● **Exercise goal**
Continue the opinion piece on the economic empowerment bill from its last sentence, in the same argumentative style.

An unnecessary panic alarm, maliciously intended to scare away potential investors, has been sounded following government’s indigenisation and economic empowerment bill, which would require white-owned businesses to sell 25% ownership to “Previously Disadvantaged Peoples (PDPs)”.
Once enacted, the New Equitable Economic Empowerment Bill would also require all white-owned businesses to cede at least 50% of management positions to PDPs. The bill also prohibits white males from selling such ownership to their white wives, regardless of whether they are PDPs or not. One wonders what the fuss is all about.
Indigenisation has become a preferred strategy for reconstructing post-colonial states in Africa. The belief is that there is a need for residual dominance of settler populations, particularly in southern Africa, by means of developmental and cultural policies deemed necessary to restore sovereignty to Africans. Every state in the world cherishes and proudly defends its sovereignty, or at least should be seen to do so.
The never changing nature of history is that it repeats itself constantly and with each cycle new lessons are learned and past mistakes are corrected. Economic empowerment policies, whether enforced by a colonial, imperial or democratically elected government, embody such cycles and lessons.

● **Data provided**
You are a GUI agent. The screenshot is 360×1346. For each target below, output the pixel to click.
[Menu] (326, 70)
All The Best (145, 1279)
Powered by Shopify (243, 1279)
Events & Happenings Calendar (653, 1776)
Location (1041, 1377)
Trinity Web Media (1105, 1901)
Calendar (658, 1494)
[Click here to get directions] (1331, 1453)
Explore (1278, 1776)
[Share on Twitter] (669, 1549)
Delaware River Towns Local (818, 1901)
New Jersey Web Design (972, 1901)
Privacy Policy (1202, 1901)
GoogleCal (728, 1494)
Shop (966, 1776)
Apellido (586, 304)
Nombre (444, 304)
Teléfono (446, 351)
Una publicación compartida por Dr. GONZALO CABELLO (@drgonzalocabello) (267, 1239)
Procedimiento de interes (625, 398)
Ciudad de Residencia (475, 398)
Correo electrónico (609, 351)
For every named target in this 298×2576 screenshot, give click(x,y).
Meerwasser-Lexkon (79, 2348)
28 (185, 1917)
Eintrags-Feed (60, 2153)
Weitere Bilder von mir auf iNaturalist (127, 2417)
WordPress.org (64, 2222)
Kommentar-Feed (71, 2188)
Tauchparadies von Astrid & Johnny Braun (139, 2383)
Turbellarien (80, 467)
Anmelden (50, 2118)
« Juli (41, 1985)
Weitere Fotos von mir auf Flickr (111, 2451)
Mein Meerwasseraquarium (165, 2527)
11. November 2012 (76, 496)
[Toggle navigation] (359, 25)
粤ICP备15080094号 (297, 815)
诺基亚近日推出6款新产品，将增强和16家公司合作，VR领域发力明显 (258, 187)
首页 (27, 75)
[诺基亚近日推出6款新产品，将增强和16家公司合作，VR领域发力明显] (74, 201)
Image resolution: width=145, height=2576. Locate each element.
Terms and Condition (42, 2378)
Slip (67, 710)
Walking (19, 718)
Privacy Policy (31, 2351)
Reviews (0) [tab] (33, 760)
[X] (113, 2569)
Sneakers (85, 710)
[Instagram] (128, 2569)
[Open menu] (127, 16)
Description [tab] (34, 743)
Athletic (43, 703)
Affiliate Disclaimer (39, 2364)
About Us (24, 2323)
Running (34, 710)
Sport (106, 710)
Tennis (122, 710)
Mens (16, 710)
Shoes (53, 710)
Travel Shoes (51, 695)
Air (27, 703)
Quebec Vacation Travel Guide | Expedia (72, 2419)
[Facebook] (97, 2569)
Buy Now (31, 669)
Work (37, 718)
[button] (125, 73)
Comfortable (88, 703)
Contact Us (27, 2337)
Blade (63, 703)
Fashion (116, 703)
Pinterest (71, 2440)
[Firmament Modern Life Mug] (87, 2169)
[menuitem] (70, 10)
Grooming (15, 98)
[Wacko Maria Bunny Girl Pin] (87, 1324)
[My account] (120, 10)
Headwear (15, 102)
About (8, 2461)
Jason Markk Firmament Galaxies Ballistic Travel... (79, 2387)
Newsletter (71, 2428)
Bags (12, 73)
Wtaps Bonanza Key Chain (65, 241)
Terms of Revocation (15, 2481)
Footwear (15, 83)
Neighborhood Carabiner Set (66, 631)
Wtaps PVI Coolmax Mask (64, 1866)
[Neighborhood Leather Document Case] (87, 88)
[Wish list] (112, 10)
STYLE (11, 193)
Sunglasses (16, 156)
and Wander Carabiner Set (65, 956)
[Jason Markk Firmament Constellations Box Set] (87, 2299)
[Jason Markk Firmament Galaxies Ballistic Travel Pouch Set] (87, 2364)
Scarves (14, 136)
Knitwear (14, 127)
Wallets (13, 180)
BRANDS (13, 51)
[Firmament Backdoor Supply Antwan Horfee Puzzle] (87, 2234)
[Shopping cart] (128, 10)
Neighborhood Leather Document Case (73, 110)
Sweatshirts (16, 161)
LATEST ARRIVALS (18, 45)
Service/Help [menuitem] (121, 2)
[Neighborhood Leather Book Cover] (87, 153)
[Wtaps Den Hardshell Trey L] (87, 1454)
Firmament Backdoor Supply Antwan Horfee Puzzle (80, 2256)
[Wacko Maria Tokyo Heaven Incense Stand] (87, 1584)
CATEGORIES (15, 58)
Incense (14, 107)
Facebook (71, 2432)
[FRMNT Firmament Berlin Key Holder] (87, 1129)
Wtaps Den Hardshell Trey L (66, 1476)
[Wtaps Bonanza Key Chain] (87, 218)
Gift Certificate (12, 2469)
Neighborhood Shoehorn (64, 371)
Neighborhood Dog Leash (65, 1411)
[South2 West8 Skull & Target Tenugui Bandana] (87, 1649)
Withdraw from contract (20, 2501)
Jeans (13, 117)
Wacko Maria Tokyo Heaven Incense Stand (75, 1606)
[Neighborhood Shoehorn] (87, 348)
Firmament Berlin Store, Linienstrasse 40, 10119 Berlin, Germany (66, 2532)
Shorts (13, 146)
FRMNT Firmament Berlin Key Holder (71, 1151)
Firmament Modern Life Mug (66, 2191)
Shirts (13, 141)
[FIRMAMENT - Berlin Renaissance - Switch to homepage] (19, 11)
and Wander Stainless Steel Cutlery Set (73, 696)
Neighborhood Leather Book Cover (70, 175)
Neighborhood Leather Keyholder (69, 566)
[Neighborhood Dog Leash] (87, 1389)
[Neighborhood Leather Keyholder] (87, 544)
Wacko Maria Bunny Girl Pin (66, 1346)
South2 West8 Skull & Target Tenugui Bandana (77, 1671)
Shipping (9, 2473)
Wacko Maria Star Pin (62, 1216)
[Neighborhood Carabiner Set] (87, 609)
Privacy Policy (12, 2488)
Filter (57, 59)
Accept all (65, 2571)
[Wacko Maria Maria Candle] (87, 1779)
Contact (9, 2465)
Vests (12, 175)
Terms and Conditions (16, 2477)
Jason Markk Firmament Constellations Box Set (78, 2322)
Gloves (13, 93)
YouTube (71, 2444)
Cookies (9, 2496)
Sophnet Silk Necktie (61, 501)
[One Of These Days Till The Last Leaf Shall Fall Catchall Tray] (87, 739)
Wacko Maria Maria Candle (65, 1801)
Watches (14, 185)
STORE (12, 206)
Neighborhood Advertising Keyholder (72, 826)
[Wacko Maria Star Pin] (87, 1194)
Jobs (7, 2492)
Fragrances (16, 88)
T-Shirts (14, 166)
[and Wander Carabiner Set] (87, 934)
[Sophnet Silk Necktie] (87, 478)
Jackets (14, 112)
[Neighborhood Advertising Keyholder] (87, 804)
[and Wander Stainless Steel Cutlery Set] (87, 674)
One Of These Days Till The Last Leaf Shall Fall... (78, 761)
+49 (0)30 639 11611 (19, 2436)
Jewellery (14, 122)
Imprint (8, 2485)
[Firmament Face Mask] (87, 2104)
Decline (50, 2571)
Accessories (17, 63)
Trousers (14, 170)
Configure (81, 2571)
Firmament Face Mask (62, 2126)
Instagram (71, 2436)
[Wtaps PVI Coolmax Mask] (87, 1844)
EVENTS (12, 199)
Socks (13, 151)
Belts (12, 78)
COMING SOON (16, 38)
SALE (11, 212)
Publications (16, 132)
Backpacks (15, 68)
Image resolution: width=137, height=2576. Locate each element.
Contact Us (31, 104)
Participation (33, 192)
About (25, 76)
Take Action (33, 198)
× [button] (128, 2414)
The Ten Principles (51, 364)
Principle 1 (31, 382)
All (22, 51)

● **Task response**
The key issue raised by independent states at the time of their independence – whether in Africa, Europe, Asia or Latin America – has always been state participation in the economy, also known as indigenisation, or economic empowerment.
Today’s industrialised nations went through the same process and built gigantic conglomerates within their borders that are held accountable for having been bequeathed with economic empowerment in their nascent stages.
No legitimate government has ever apologised for making such policies and expecting Namibia to do so is hypocritical and laughable.
Economic empowerment comes in many forms. It can be an obligation ensuring that private companies should reserve a shareholding to public entities at the creation of such private companies. State participation may also be decided at a later stage in the form of nationalisation, giving the right to indemnities.
The purpose of economic empowerment is to restore economic power to sections of the population that social stratification and discrimination processes had previously excluded from decision-making, based on race, gender, etc.
It has the potential to increase local participation in or ownership of established businesses. The major challenge in this process is ensuring fairness, transparency and equitable access to, and participation in economic empowerment; and to hold to account those entrusted to oversee the process and the beneficiaries.
The common challenge is associated with empowering unskilled individuals with no experience to successfully meet the economic challenges of the modern world. Zairisation and Ivorisation policies restored economic power to the citizens of the DRC and Ivory Coast.
Those policies gave birth to huge state-owned companies, in all sectors, including agriculture, industry and services. The policies were good, but were poorly planned and implemented. This resulted in continuous restructuring, liquidation and privatisation. Poorly planned policies have the potential to fail dismally.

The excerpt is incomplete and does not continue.